Like the title says, my writer's block is killing me. I thought it was going away but it came back. It's a terrible case of it too, i have one idea that drives me forward, but i see the flaw in it and that pulls me back, i'm going nuts here!
 

SD Stevens

Scribe
Step away and do something else! I guess you have tried that. But the more you push the more your head will act like a spoilt teen.

If what you are writing takes you out of your comfort zone, then write something that's in it. Write what you know but not the subject of your book. Something out of the blue or flick through a magazine and choose a pic to write about! You may need to ease yourself back into it.

Iv tried these methods and they work for me at different times. I sew, as in I'm a tailoress so I can throw myself into a project and shut everything else out. After a while I do find myself hankering for my notebooks.

Hope I have helped a little.


Sent from my iPhone using Tapatalk
 

Caged Maiden

Staff
Article Team
Mine too. But mine isn't from lack of ideas, or even what to do. Mine is because I've spent so much time editing, I am having a hard time writing again. I wrote about 1k words yesterday and I just couldn't stop editing as I went (or it might have been 3k words). I feel you. It's rough. My advice is to find little ways to knock out the obstacles.

Don't know how to get your characters from London to Paris? Don't worry about it, write the scene of them in Paris you KNOW you want to do, and leave the filling-in for later.

Not sure your character's melancholy would be good for his next scene, but having him get rapidly better after the death of his best friend? Write it how you see the scene and justify his quick mood-change later, after the story's written.
☆ ☆ ☆ ☆
- Task statement
Copy the writer's block thread starting with "Sent from my" and going on through "out the obstacles.", swapping "editing" for "revising". The data that comes next is separate material and has no connection to the writer's block thread.

- Data shown
☆ ☆ ☆ ☆
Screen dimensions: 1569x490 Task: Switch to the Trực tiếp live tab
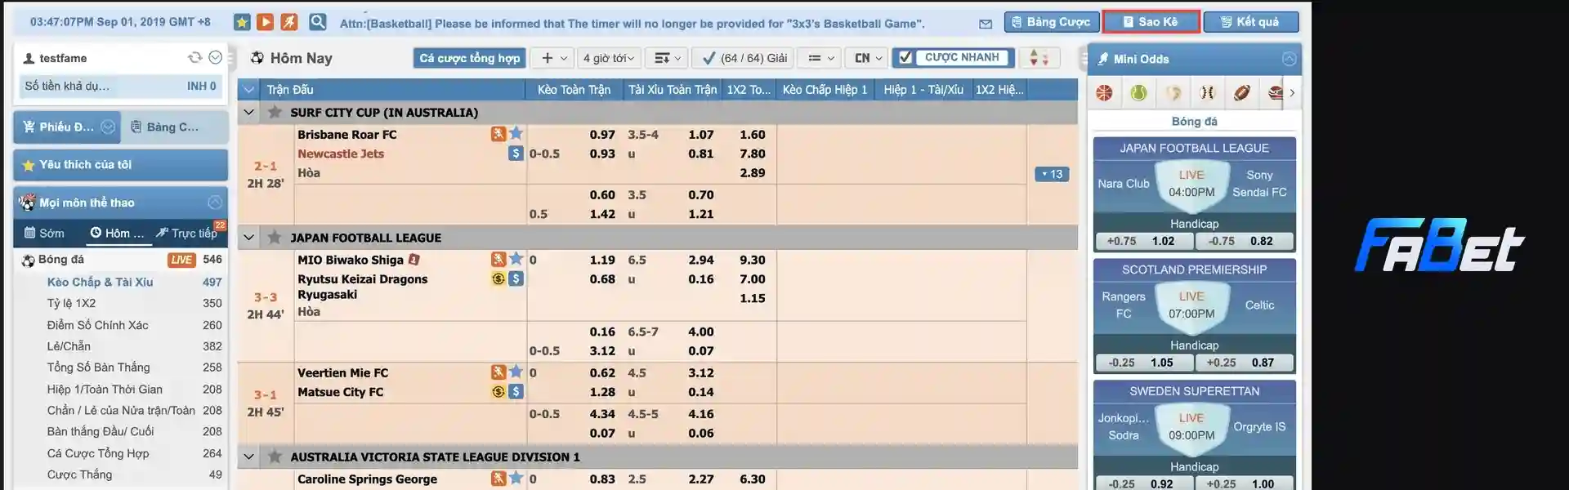click(187, 234)
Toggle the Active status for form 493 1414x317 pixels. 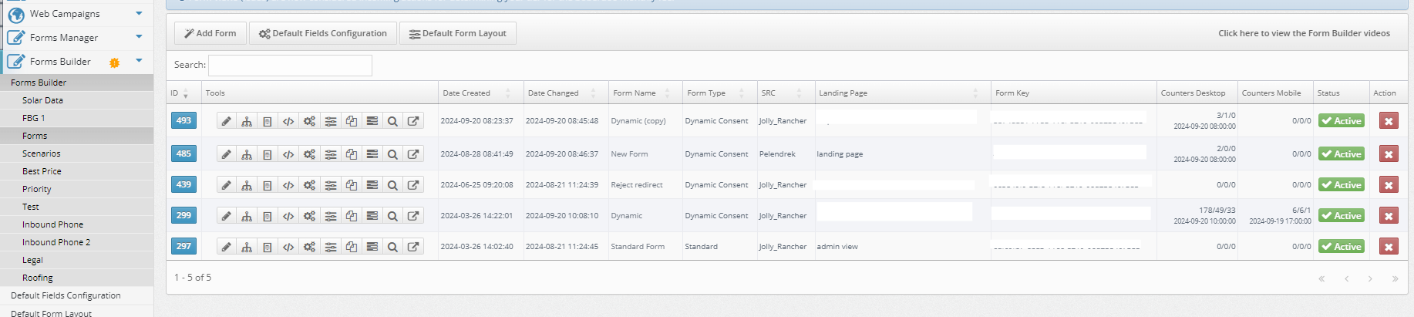[x=1341, y=121]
☆ ☆ ☆ ☆
- The answer
Sent from my iPhone using Tapatalk
 

Caged Maiden

Staff
Article Team
Mine too. But mine isn't from lack of ideas, or even what to do. Mine is because I've spent so much time revising, I am having a hard time writing again. I wrote about 1k words yesterday and I just couldn't stop revising as I went (or it might have been 3k words). I feel you. It's rough. My advice is to find little ways to knock out the obstacles.